Directions:
[1] In the June 2 history list, where did Grover Cleveland marry Frances Folsom?
[2] Pick up the June 2 history list below where it stops and add a few more dated entries in the same style.

Start of Text for analysis

Today is Sunday, June 2, the 153rd day of 2019. There are 212 days left in the year.
Today's Highlight in History:
On June 2, 1979, Pope John Paul II arrived in his native Poland on the first visit by a pope to a Communist country.
On this date:
In 1886, President Grover Cleveland, 49, married Frances Folsom, 21, in the Blue Room of the White House. (To date, Cleveland is the only president to marry in the executive mansion.)
In 1897, Mark Twain was quoted by the New York Journal as saying from London that "the report of my death was an exaggeration." (Twain was responding to a report in the New York Herald that he was "grievously ill" and "possibly dying.")
In 1924, Congress passed, and President Calvin Coolidge signed, a measure guaranteeing full American citizenship for all Native Americans born within U.S. territorial limits.
In 1941, baseball's "Iron Horse," Lou Gehrig, died in New York of a degenerative disease, amyotrophic lateral sclerosis; he was 37.
In 1953, the coronation of Queen Elizabeth II took place in London's Westminster Abbey, 16 months after the death of her father, King George VI.
In 1961, playwright and director George S. Kaufman, 71, died in New York.
In 1966, U.S. space probe Surveyor 1 landed on the moon and began transmitting detailed photographs of the lunar surface.

End of Text for analysis
Start of Source material

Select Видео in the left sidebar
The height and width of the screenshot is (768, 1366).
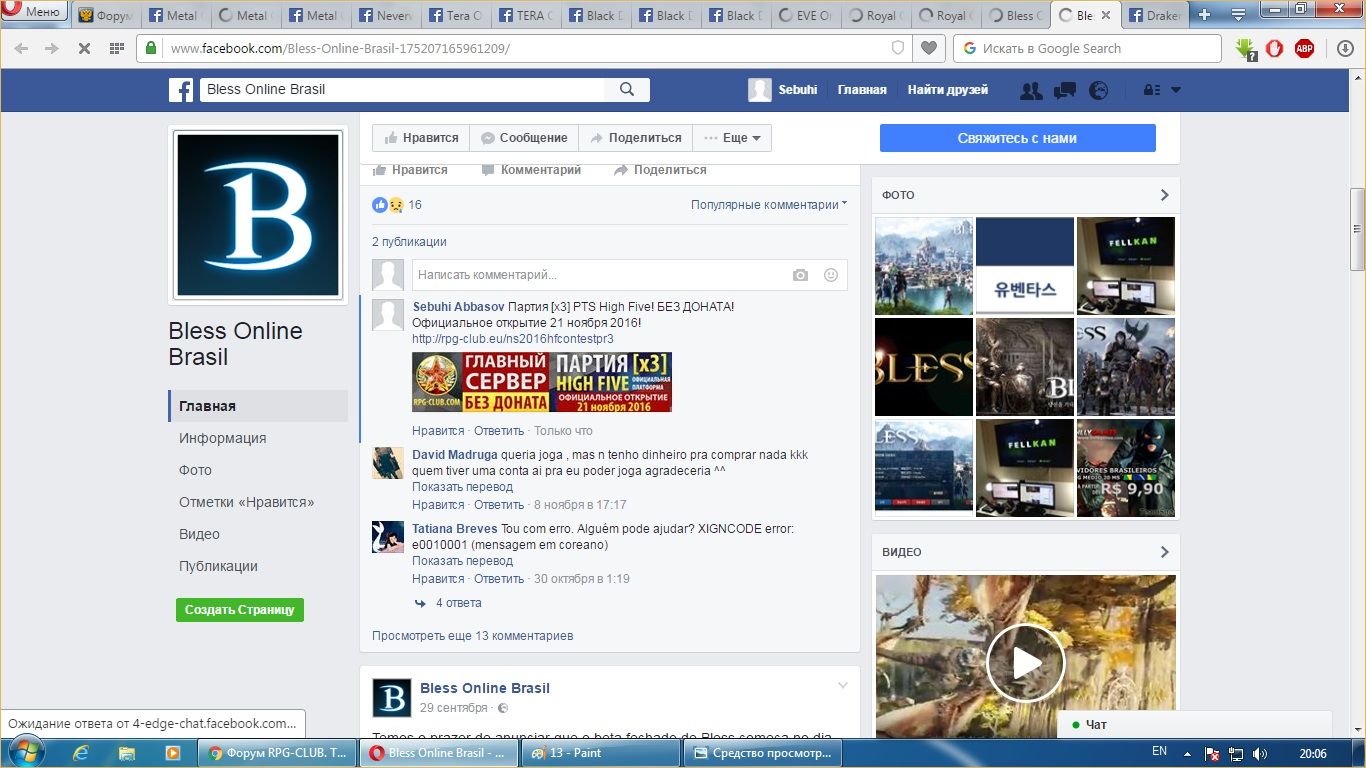click(x=199, y=534)
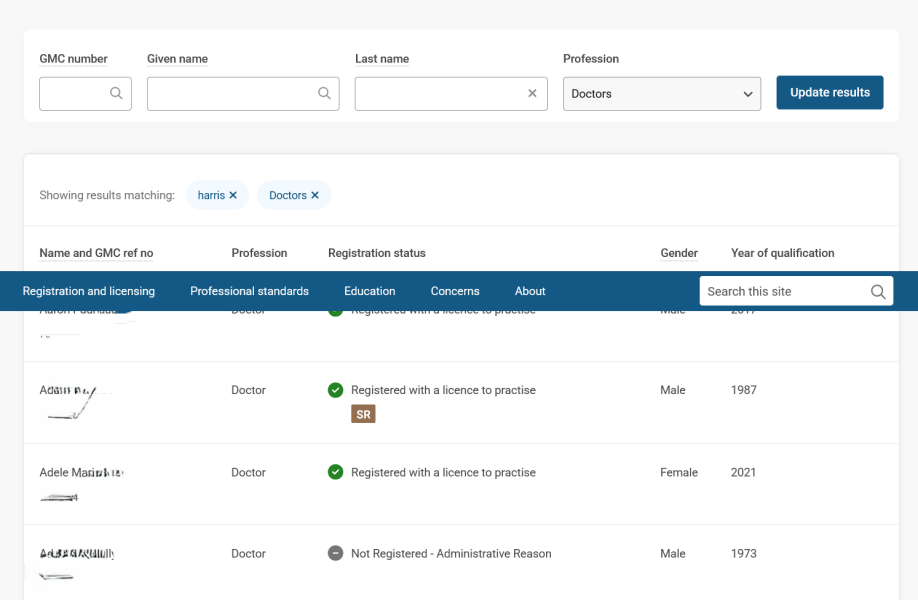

End of Source material

Answers for this exercise:
[1] In the Blue Room of the White House.

[2]
In 1976, Arizona Republic investigative reporter Don Bolles (bohlz) was mortally wounded by a bomb planted underneath his car; he died 11 days later. (Prosecutors believed Bolles was targeted because he had written stories that upset a liquor wholesaler; three men were convicted of the killing.)
In 1983, half of the 46 people aboard an Air Canada DC-9 were killed after fire broke out on board, forcing the jetliner to make an emergency landing at Cincinnati/Northern Kentucky International Airport.
In 1986, for the first time, the public could watch the proceedings of the U.S. Senate on television as a six-week experiment began.
In 1997, Timothy McVeigh was convicted of murder and conspiracy in the 1995 bombing of the Alfred P. Murrah Federal Building in Oklahoma City that killed 168 people. (McVeigh was executed in June 2001.)
In 2004, the syndicated TV game show "Jeopardy!" began airing contestant Ken Jennings' 74-game winning streak.